--- Task requirements ---
Please write out the final portion of the records below exactly: the line containing "Given: Click inside the Index input field", every line after it, and nothing else.

--- Task material ---
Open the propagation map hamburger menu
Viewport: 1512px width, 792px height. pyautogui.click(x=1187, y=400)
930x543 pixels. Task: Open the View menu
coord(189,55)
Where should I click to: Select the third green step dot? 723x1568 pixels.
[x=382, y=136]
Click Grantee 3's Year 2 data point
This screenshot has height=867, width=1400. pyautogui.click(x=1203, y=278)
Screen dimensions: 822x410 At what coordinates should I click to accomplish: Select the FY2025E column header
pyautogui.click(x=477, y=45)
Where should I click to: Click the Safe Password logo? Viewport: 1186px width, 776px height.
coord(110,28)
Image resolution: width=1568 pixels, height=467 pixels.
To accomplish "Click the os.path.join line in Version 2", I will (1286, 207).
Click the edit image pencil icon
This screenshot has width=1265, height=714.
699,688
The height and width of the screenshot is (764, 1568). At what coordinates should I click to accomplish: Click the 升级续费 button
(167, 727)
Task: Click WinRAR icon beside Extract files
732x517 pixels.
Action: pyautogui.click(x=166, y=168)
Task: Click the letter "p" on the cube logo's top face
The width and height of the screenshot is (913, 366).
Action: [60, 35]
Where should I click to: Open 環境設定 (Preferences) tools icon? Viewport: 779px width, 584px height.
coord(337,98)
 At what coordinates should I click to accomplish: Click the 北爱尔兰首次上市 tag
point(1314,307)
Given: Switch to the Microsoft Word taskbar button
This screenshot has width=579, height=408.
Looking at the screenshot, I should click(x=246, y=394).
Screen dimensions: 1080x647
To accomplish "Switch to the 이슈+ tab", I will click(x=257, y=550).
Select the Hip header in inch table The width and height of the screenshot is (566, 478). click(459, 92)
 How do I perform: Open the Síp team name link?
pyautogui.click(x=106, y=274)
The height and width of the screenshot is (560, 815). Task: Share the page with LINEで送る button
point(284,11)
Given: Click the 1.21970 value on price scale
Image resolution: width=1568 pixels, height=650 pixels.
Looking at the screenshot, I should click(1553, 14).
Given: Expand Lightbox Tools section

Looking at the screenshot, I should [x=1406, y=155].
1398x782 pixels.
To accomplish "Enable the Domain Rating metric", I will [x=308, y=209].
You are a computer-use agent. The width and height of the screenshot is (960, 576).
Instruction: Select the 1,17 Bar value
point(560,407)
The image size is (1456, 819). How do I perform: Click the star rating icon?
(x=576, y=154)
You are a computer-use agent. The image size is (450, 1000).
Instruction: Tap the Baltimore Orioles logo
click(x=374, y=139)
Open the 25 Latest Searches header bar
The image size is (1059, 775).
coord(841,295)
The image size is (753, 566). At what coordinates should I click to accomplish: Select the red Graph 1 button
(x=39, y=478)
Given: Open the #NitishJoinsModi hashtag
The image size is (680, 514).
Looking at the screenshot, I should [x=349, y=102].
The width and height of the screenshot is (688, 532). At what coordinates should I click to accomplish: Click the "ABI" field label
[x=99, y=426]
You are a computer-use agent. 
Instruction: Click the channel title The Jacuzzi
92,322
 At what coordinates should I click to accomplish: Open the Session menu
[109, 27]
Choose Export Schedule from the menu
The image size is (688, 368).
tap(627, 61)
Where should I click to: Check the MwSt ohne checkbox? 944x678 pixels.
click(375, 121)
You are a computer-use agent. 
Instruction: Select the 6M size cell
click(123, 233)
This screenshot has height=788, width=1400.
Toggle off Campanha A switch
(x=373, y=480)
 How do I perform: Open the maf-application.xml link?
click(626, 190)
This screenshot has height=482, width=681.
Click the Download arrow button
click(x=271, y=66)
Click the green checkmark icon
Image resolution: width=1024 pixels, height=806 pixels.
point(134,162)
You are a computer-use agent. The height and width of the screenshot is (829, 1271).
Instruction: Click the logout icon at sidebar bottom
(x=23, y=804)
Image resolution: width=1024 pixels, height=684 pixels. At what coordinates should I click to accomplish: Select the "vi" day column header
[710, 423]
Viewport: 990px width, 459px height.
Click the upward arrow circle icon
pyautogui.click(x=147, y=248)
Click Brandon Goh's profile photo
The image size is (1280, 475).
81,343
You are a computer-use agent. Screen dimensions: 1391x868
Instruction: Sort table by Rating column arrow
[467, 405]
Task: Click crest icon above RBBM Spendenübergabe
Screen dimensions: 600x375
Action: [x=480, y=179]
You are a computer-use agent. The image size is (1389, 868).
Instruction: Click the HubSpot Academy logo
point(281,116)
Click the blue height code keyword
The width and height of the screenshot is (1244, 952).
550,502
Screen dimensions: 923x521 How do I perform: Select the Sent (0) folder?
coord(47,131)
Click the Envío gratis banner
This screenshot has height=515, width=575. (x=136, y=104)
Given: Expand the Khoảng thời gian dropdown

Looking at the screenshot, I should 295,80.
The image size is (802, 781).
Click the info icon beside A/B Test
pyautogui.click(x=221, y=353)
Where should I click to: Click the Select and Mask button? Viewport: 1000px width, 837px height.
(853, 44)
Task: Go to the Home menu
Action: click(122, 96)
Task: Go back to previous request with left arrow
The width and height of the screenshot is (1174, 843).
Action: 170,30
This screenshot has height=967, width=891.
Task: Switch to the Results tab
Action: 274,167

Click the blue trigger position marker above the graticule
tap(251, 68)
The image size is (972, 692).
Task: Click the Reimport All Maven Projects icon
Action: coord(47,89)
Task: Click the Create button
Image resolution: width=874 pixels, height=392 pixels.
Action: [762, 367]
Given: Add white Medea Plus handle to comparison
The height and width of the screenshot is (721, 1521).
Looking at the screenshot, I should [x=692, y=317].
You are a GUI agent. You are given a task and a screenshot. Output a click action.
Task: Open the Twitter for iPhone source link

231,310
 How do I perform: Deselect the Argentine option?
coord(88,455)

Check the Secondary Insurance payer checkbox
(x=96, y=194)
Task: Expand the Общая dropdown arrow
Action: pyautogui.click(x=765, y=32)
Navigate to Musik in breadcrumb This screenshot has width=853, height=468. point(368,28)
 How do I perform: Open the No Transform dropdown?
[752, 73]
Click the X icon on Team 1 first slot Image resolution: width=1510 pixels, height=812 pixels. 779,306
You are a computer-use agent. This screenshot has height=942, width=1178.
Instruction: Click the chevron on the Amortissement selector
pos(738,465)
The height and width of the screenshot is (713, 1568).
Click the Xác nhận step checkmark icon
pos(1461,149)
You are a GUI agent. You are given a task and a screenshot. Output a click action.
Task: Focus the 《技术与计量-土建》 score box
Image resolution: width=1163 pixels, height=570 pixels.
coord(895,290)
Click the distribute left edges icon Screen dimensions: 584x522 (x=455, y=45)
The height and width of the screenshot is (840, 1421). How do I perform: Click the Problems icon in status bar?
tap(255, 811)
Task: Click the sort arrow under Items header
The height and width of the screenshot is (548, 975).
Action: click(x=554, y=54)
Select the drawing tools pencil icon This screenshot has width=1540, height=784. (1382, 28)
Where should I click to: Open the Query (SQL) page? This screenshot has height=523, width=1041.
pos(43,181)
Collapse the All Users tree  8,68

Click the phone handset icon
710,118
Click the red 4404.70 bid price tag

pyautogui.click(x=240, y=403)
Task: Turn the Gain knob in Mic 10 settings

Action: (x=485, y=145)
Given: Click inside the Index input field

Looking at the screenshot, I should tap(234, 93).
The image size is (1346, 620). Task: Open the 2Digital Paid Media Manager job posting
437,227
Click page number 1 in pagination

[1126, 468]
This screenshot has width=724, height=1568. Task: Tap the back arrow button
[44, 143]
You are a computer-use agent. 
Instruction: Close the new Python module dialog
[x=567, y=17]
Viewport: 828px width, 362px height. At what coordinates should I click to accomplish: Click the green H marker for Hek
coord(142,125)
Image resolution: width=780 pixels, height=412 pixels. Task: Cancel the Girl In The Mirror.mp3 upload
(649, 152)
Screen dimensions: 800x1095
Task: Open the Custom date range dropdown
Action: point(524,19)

--- Your solution ---
Given: Click inside the Index input field

Looking at the screenshot, I should tap(234, 93).
The image size is (1346, 620). Task: Open the 2Digital Paid Media Manager job posting
437,227
Click page number 1 in pagination

[1126, 468]
This screenshot has width=724, height=1568. Task: Tap the back arrow button
[44, 143]
You are a computer-use agent. 
Instruction: Close the new Python module dialog
[x=567, y=17]
Viewport: 828px width, 362px height. At what coordinates should I click to accomplish: Click the green H marker for Hek
coord(142,125)
Image resolution: width=780 pixels, height=412 pixels. Task: Cancel the Girl In The Mirror.mp3 upload
(649, 152)
Screen dimensions: 800x1095
Task: Open the Custom date range dropdown
Action: point(524,19)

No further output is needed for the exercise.